Governance structure

NCAB Group AB (publ) is a Swedish public limited liability company. Prior to listing on Nasdaq Stockholm, the corporate governance in the Company was mainly based on Swedish law, the Company’s articles of association and internal rules and instructions.

As a company listed on Nasdaq Stockholm, the Company will apply the rules of the Swedish Companies Act (Sw. Aktiebolagslagen (2005:551)), the Swedish Annual Accounts Act (Sw. Årsredovisningslagen (1995:1554)), the Company’s articles of association, Nasdaq Stockholm’s Rule Book for Issuers and the Swedish Corporate Governance Code (the “Code”) as well as other Swedish and foreign laws and regulations, as applicable. The Code applies to all Swedish companies with shares listed on a regulated market in Sweden and shall be applied as soon as possible and at the latest at the first annual general meeting held following the listing. The Code defines a norm for good corporate governance on a higher level of ambition than the Swedish Companies Act’s and other regulations’ minimum requirements.

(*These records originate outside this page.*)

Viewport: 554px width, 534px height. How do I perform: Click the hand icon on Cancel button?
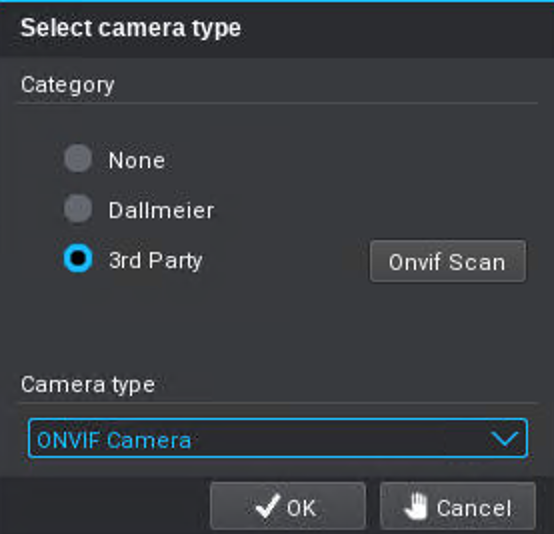(416, 506)
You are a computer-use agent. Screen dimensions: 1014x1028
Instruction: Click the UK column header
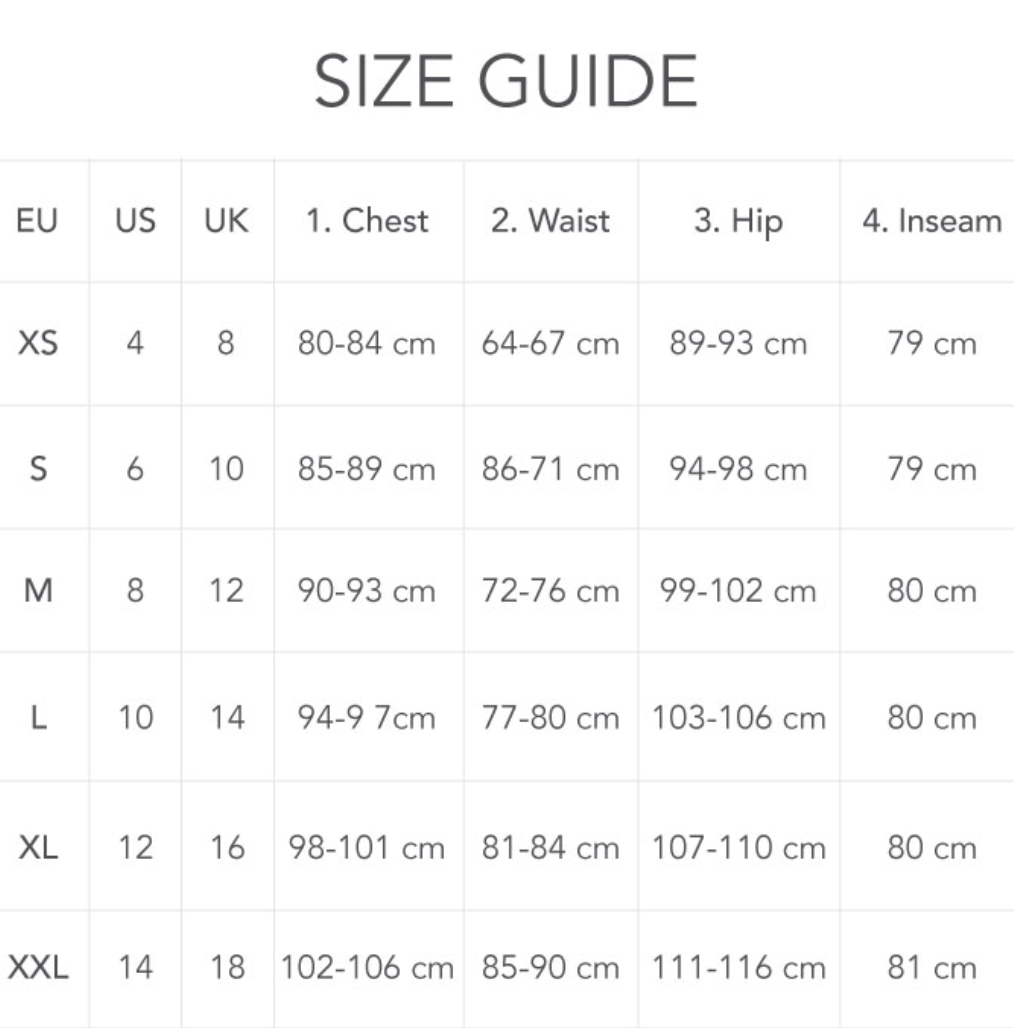click(x=226, y=220)
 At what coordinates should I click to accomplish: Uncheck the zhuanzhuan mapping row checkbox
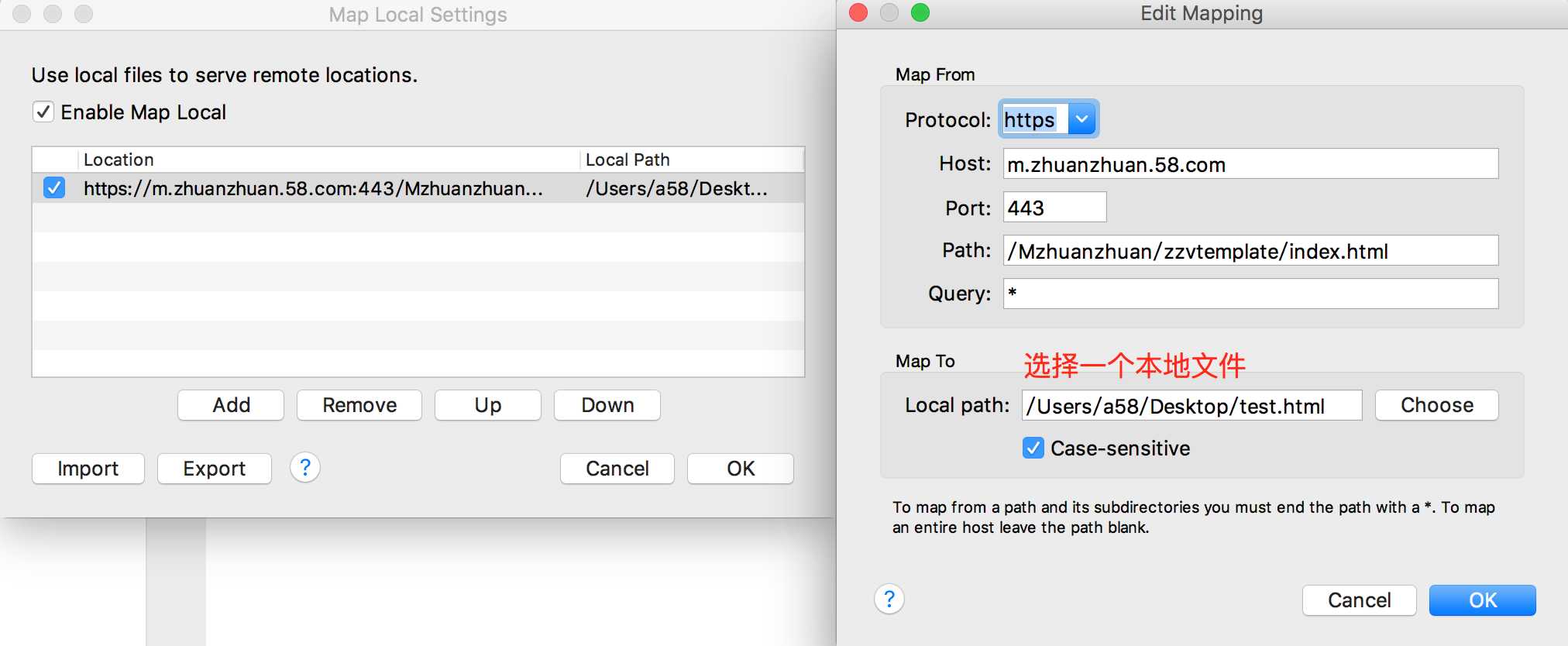pos(54,188)
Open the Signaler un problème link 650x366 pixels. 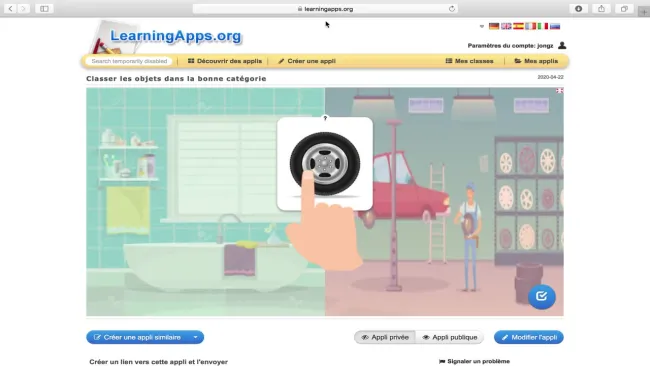pyautogui.click(x=474, y=361)
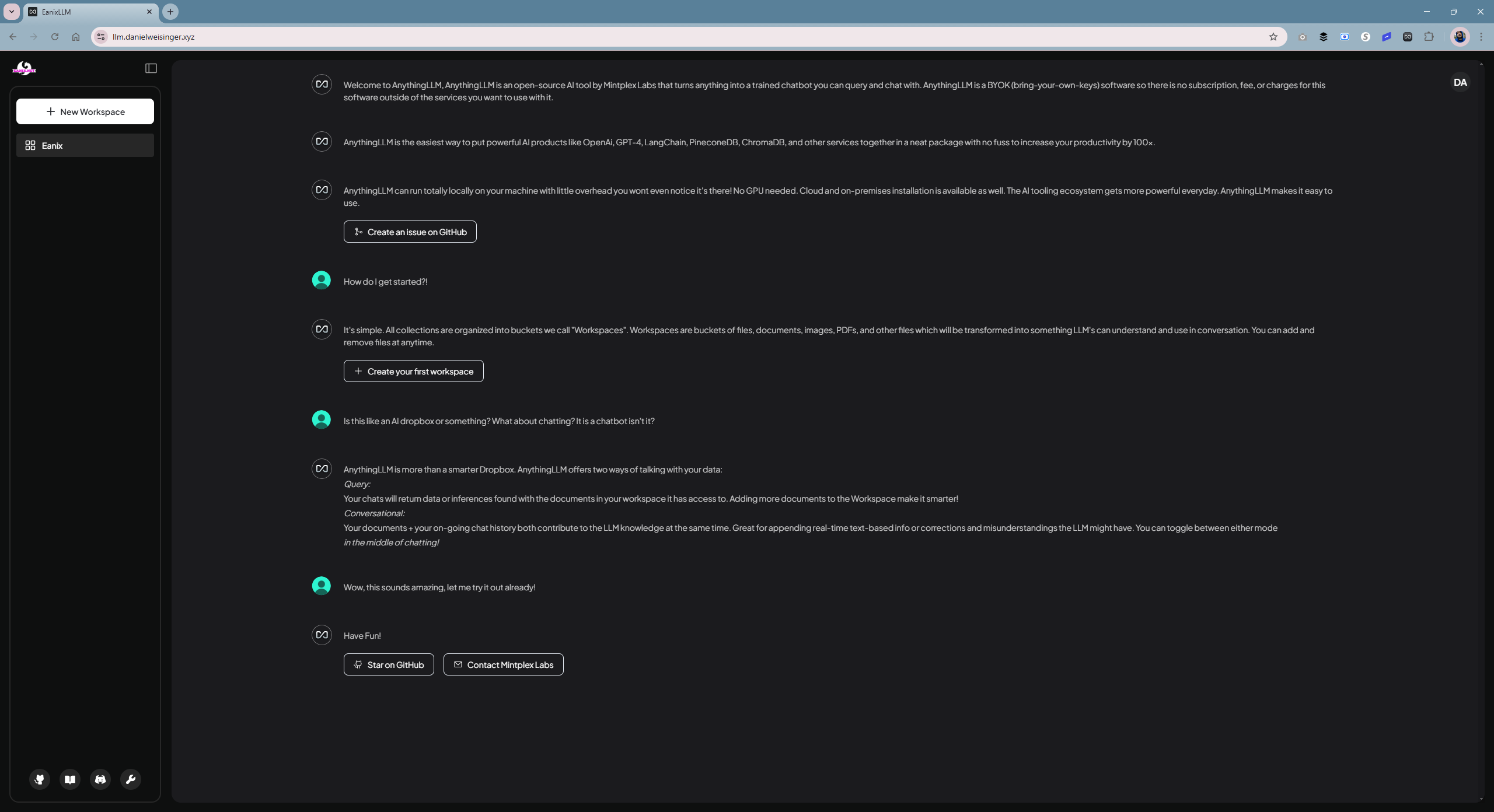The image size is (1494, 812).
Task: Click Create your first workspace button
Action: point(413,371)
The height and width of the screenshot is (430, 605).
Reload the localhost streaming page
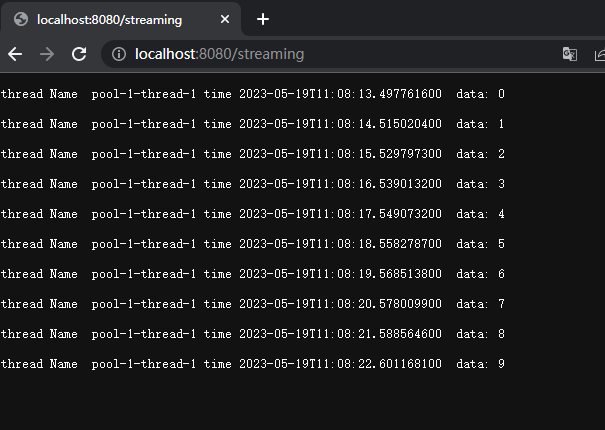pyautogui.click(x=79, y=54)
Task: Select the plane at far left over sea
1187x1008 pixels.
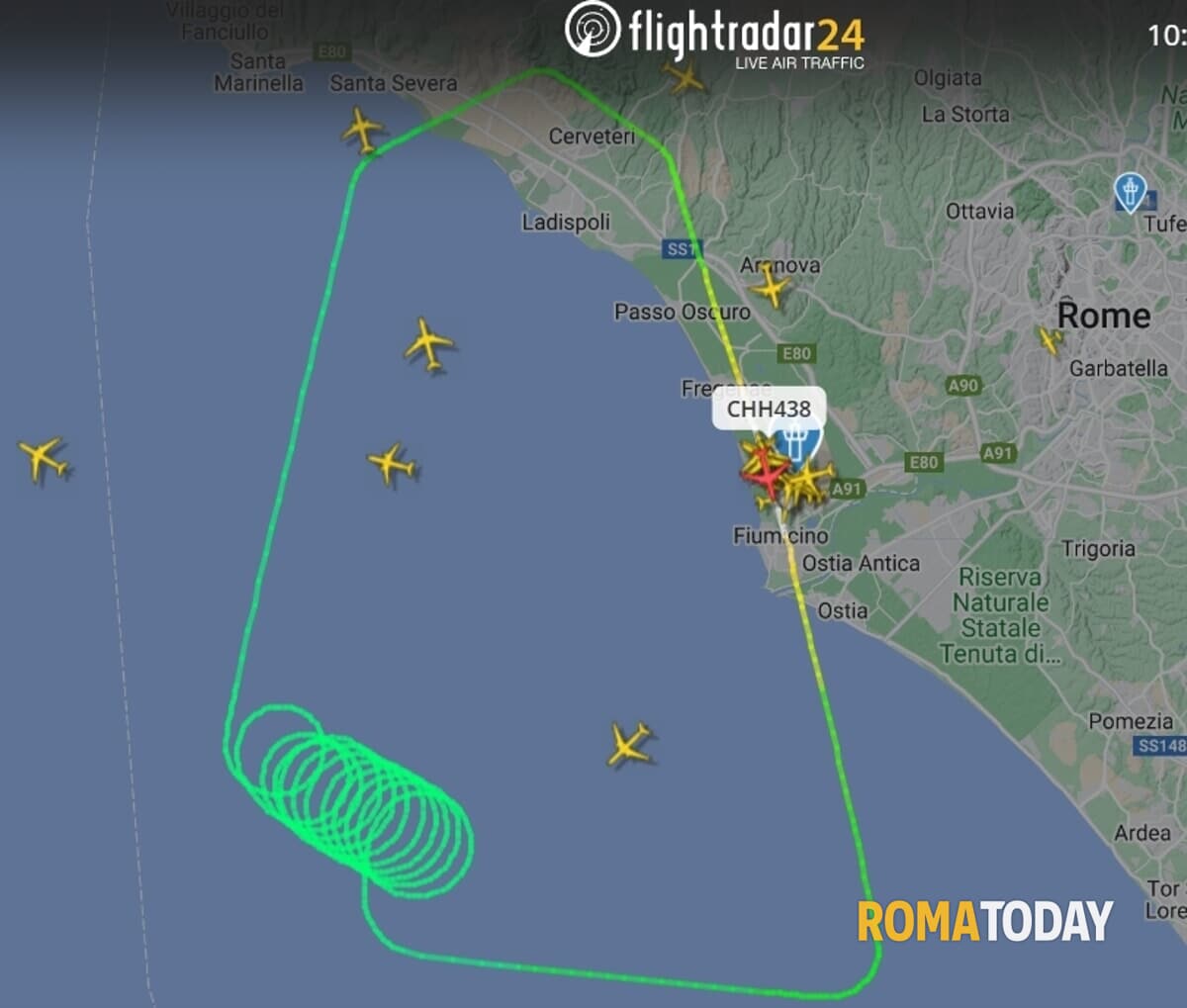Action: (43, 458)
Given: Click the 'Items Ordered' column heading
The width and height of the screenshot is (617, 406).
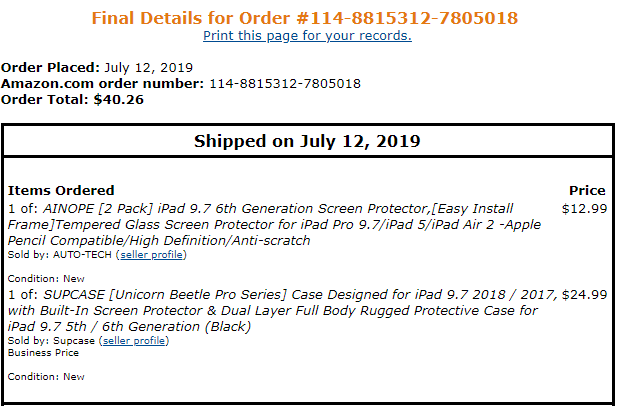Looking at the screenshot, I should 61,190.
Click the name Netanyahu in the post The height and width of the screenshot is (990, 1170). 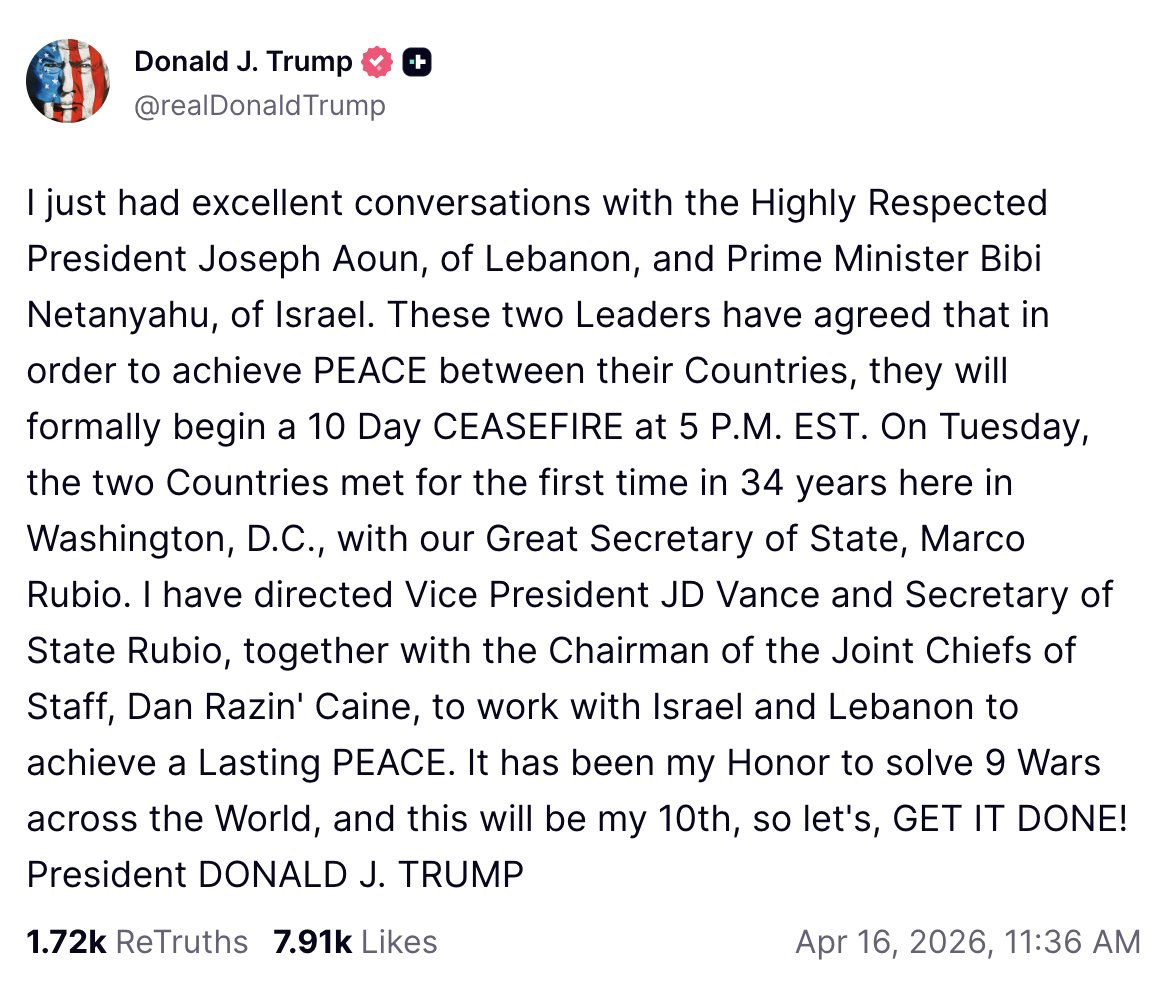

The Code is based on the principle “comply or explain”. It means that the Company must not at every occasion comply with every rule of the Code, but may choose other solutions that are deemed to better respond to the circumstances in the individual case, provided that the Company openly reports every such non-compliance, describes the alternative solution chosen and states the reasons for this.